▸ Extract provided:
The Yale University Library holds a medieval manuscript written in undecipherable code, in an unknown alphabet, in an unknown language, and it contains detailed drawings of more than one hundred plants none of which have ever been positively identified. Named after a bookseller who purchased it a century ago, the Voynich manuscript has been called the world’s most mysterious manuscript.
Scholars think that the Voynich was written somewhere in Europe but it is unknown by whom. The text of the Voynich is of no help in determining authorship since it has never been decoded, and some of the world’s best cryptographers have tried. But as the old saying goes, “One picture is worth a thousand words,” and the Voynich manuscript is packed full of pictures. From these drawings, I have concluded that the authors of the manuscript were Cathars, a sect of religious heretics that prospered in southern Europe in the 12th and 13th centuries. Specifically, the evidence is as follows:
a) in at least two different places the Voynich depicts Cathar women performing a baptism-like ceremony known as consolamentum, the only sacrament of Catharism. The Cathar Church had no formal clergy so a lay clergy of both sexes was empowered to perform this sacrament.
b) the Voynich depicts the round table of the governing lay clergy of the Cathar Church both in the European winter (mixture of men and women fully clothed) and at a summertime resort (now only naked women sitting in the circle). In sharp contrast to other medieval religions, women played a major role in the Cathar Church.
c) the Voynich depicts a European fortress with a round tower capped in a cone, exactly like the conned towers of the still-extant Carcassonne fortress, which was once a stronghold of Catharism and today is noted for its museum of torture, housing the original equipment used to convince the Cathars to repent.
d) though the underlying alphabetic characters of the Voynich are unknown, the manuscript utilizes recognizable accent marks: three different Voynich accents (the hook accent, the bloop accent, and the crossbar accent) can be found in the Homilies d’Organya, a manuscript of the old Catalan language, that is, a member of the Occitan family of languages spoken by the Cathars.
e) some of the women in the Voynich are depicted wearing an unusual top-of-the-head hair style, the same hair style seen in Europe in a medieval painting that depicts the Cathars being expelled from Carcassonne.
Moreover, please note that because of severe persecution by the Inquisition, the Cathars, more than any other people of medieval Europe, would have had a need to write in code. The Inquisition burned all the Cather literature that they could lay their hands on, so it unknown if, once upon a time, there were other manuscripts written in the Voynich script.
Radiocarbon experts from the University of Arizona have dated the Voynich manuscript to the early 15th century, between AD 1404 and AD 1438, which gives us a great anomaly. The Cathars –all half million of them– are believed to have become extinct by the early 14th century, wiped out by the papal Crusades and Inquisition torture chambers. There were no known survivors except for reports that a handful of Cathars narrowly escaped the massacre at Montsegur in AD 1244, carrying with them the sacred relic of their faith. Apparently, neither these escapees nor their treasure (believed by some to be esoteric texts or the Holy Grail) were ever found.

▸ Brief:
Please continue the essay above on the Voynich manuscript and the Cathars, starting after its last sentence.

▸ Given material:
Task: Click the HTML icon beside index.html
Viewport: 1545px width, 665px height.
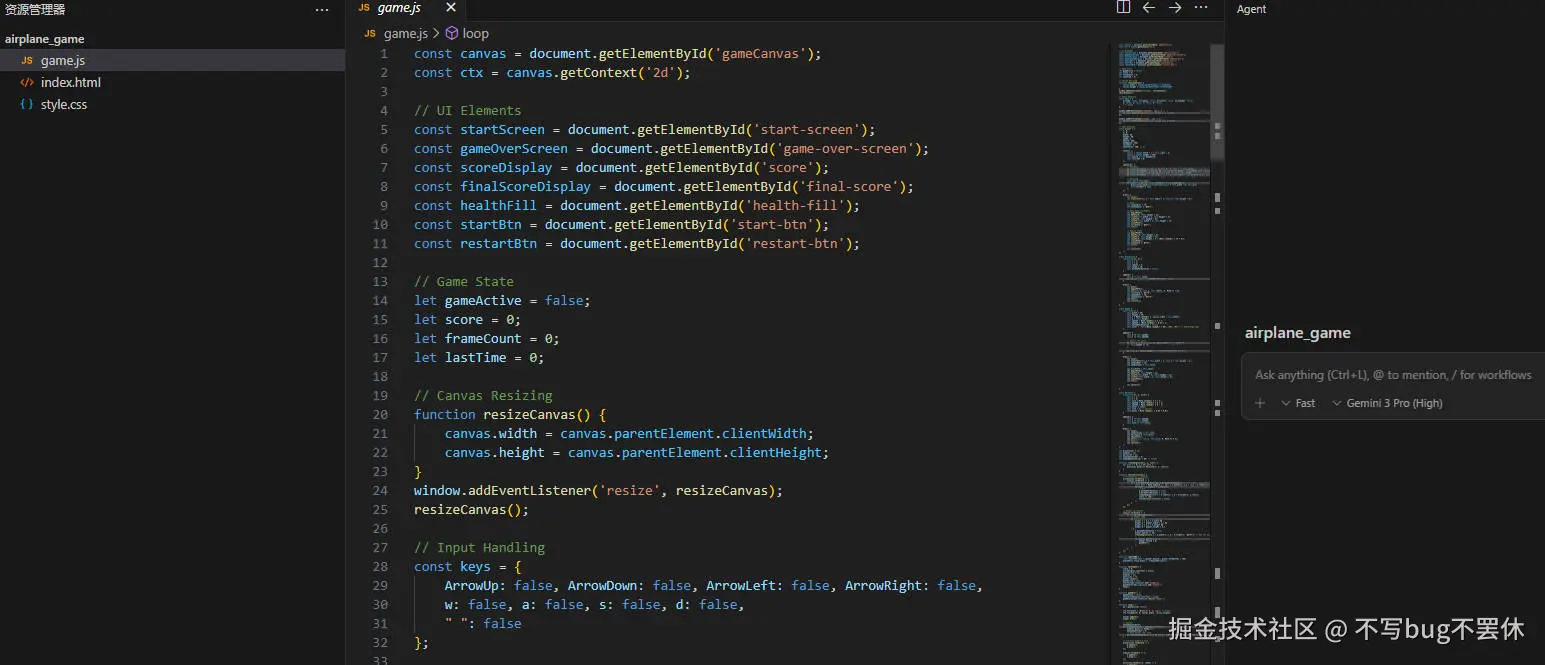Action: tap(28, 82)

▸ Reply:
The mystery compounds itself when we observe that no European botanist has ever identified any of the more than one hundred plants depicted, in great detail, in the Voynich manuscript. This raises suspicions that perhaps these are not plants of Europe after all but of some other place. Given the enormous diversity of exotic plants depicted in the manuscript, one place that quickly comes to mind is the Amazon rainforest of South America. This could also explain all the naked women seen in the Voynich manuscript, i.e. the survivors of Montsegur fled to the tropics where clothing was not particularly necessary.
I was elated when I found a picture of an Amazon plant with pointed green leaves and bunches of red berries that looked just like one of the Voynich plants, but then I discovered that similar plants exist elsewhere. The Voynich, however, has some extremely peculiar plants, so much so that they are suspected of being purely fictional concoctions. One such plant can be found between pages numbered 2 and 3 in the Yale PDF file, which is available online. I found a modern photograph of that plant and acquired rights to post it on my website, where I am currently awaiting the opinion of professional botanists on whether or not it is the exact same species.
It is doubtful that this plant –a tropical underwater plant of odd shape with one floral offshoot but lacking branches and leaves– could even survive in Europe let alone be found there. Whether by disease, headhunters, or perhaps intermarriage with the natives, no Cathar settlement in the Amazon rainforest survived to see the arrival of the Conquistadors, but the Voynich manuscript nonetheless raises the intriguing possibility that the French Cathars reached the Americas ahead of the Spanish, by more than two hundred years.